Ulat berpuasa dengan menjadi kepompong. Saat fase kepompong praktis ulat berhenti mengonsumsi sumber daya. Padahal saat fase sebelumnya ulat merupakan makhluk yang sangat konsumtif memakan daun. Di ujung puasa, sebagai kepompong ulat akan mendapati dirinya bertransformasi menjadi kupu-kupu.

Dengan berpuasa ulat melakukan transformasi diri dari makhluk merayap menjadi makhluk yang bisa terbang. Juga transformasi diri dari makhluk konsumtif (pemakan daun) menjadi makhluk yang membawa kehidupan dengan cara membantu proses penyerbukan pada tanaman. Dari makhluk yang ruang geraknya sangat terbatas—sebatas merayap di daun—menjadi memiliki daya jelajah sangat luas, bisa terbang. Kemampuan terbang membuat kupu-kupu mampu melakukan penyerbukan atau membantu mengembangkan dan melestarikan kehidupan pihak lain.

Dari uraian ini setidaknya ada tiga kondisi yang bisa dicapai melalui puasa, yaitu daya adaptasi, regenerasi, serta partisipasi dalam mengembangkan kehidupan.
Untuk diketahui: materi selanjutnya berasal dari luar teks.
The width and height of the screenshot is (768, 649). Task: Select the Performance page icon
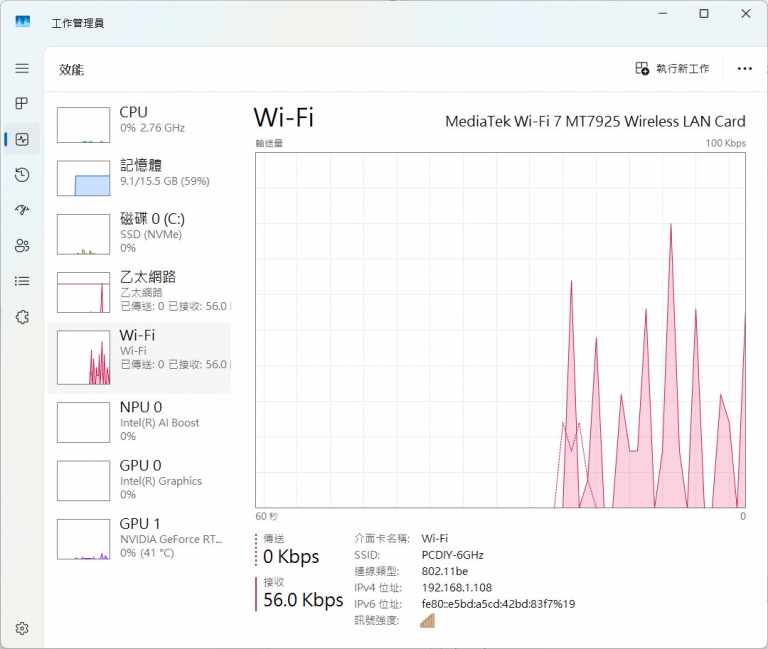click(22, 139)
Al-Qur’an mengajarkan bahwa tujuan puasa adalah mencapai kondisi takwa. Ketiga hal tersebut bisa dianggap sebagai kondisi yang diperlukan untuk mencapai derajat takwa. Mudah-mudahan kondisi ini membantu kita melakukan refleksi atas puasa yang kita lakukan.  

Baru-baru ini ada wacana puasa intermiten (intermittent fasting) dan autofagi (autophagy). Wacana ini merebak karena tahun 2016 Hadiah Nobel Bidang Fisiologi atau Kedokteran diberikan kepada Yoshinori Ohsumi yang mengungkapkan proses atau mekanisme autofagi dalam tubuh.
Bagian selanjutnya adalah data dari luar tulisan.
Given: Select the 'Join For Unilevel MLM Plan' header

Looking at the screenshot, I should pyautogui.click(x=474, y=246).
Mekanisme autofagi penting dalam memelihara kesehatan tubuh, bahkan bisa digunakan sebagai terapi untuk penyakit degeneratif. Puasa (intermiten) merupakan hal yang bisa memicu proses autofagi. Ini menyiratkan bahwa puasa menjadi mekanisme untuk memelihara kesehatan tubuh, bahkan bermanfaat bagi proses penyembuhan.

Sebagai insan yang mengimani kalam Ilahi dalam Al-Qur’an tentu kita meyakini kebaikan puasa. Bahkan kita meyakini kebaikan puasa melampaui semua yang telah disampaikan di atas. Al-Qur’an menyatakan:“Wa antashumu khairul lakum in kuntum ta’lamun. Dengan kamu berpuasa hal tersebut lebih baik bagimu, jika saja kamu mengetahuinya.” (Surat Al-Baqarah: 184).

Tujuan utama puasa (shaum) kita adalah untuk mencapai kondisi takwa. Hal-hal yang disebut di atas anggap saja sebagai insentif untuk meningkatkan motivasi berpuasa. Pengertian takwa sendiri sangat luas. Kata takwa disebut 238 kali dalam Al-Qur’an. Ada ayat yang menjelaskan tentang ciri orang takwa, ada yang menjelaskan amalan atau upaya yang dilakukan untuk menggapai takwa (seperti berpuasa), ada yang menjelaskan tentang ganjaran bagi orang bertakwa, dan lain-lain.

Silakan pelajari sendiri dengan cara mengaji Al-Qur’an, mumpung kita memasuki bulan Ramadhan. Bulan yang sangat dianjurkan agar kita memperbanyak mengaji Al-Qur’an. [ ]

Cilabar, 26 Sya’ban 1443 H (29 Maret 2022)

*Tulisan ini merupakan buah karya peserta program pelatihan menulis Salman Moving Class yang dikelola Yayasan Salman Mahir Cerdas.